Carry on the opinion piece about the Greens' attack on Jim Molan, picking up after its final sentence.

## SOURCE
>> BEGIN

The Green cowards

What a spiteful, divisive, unethical and prejudiced political force the Greens are in Australian politics.

This is evident from their grotesque attack on Major-General (retired) Jim Molan, a new Liberal senator for NSW and one of the bravest and most important soldiers Australia has produced in the past 40 years.

Molan is neither the pope nor a secular saint. It is perfectly legitimate to criticise his views. What the Greens did, in calculated, ­extreme and grossly insulting comments, was attack his character, substantially on the basis of his military service.

Greens senator Nick McKim labelled Molan “a blatant racist … who revels in trampling rights and freedoms”.

Greens leader Richard Di Natale accused Molan of overseeing “a humanitarian catastrophe” during the allied assault on Fallujah in Iraq in 2004. Quoting a United Nations Special Rapporteur with a long history of extreme anti-­Western activism, Di Natale said: “At the time of the assault on Fallujah under the command of now-Senator Molan … coalition forces used hunger and deprivation as a weapon of war against the civilian population.” This is a charge Molan strenuously denies.

>> END

## DATA

>> BEGIN

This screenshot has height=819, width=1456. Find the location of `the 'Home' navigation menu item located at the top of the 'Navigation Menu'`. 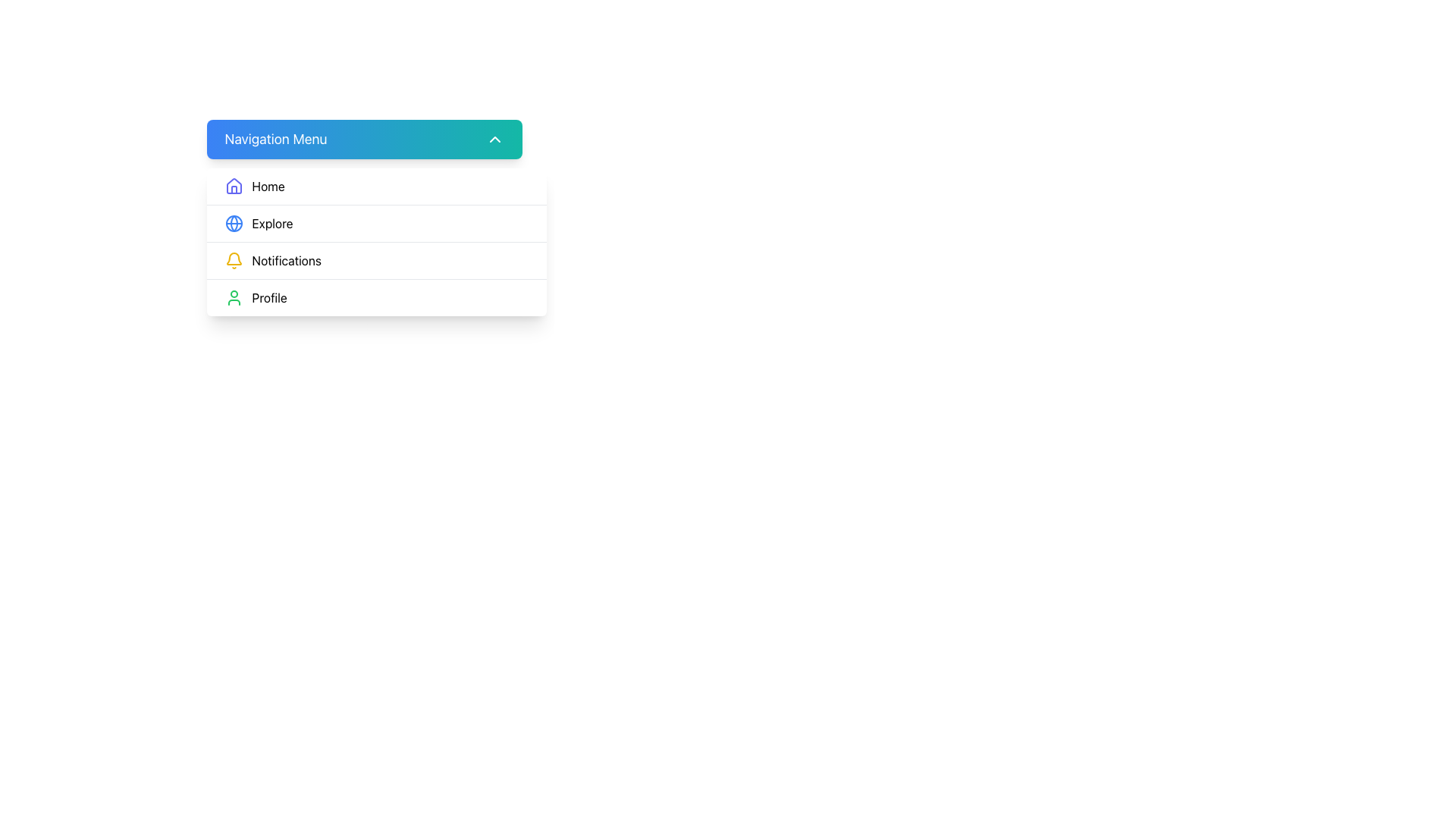

the 'Home' navigation menu item located at the top of the 'Navigation Menu' is located at coordinates (376, 186).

>> END

## ANSWER FOR THE TASK
Di Natale asked Defence Minister Marise Payne whether she was concerned that Molan’s views influenced his approach to the campaign in Fallujah.

The most extreme attacks came from Greens deputy leader Adam Bandt, who said that if there were a proper inquiry into the Iraq war “like there has been in other countries, I think you would find Jim Molan would probably be up for prosecution rather than praise for his role in the atrocities in Fallujah”.

Bandt added: “When you share white supremacist videos and then you justify it by saying: ‘Oh, I’m doing it to stimulate debate’ — and that is the line that came out of his office — you are a coward, you are a complete coward.”

Bandt subsequently apologised for his remarks, and then further extended the apology yesterday.

Everything the Greens have said here is wrong. They have not only been unfair to Molan, they have turned reality on its head. They have proved that far from being progenitors of more ethical politics, the Greens are a narrow, sectarian group imprisoned in their own prejudices.

Here are a few key facts. Molan was for a time the defence attache in Jakarta. He was there for the fall of Suharto in 1998 and the East Timor independence referendum in 1999. In East Timor he personally oversaw the evacuation first of Australian personnel and later UN staff, including many Indonesians. In June 2000 Molan organised the evacuation of 800 Australians from Solomon Islands.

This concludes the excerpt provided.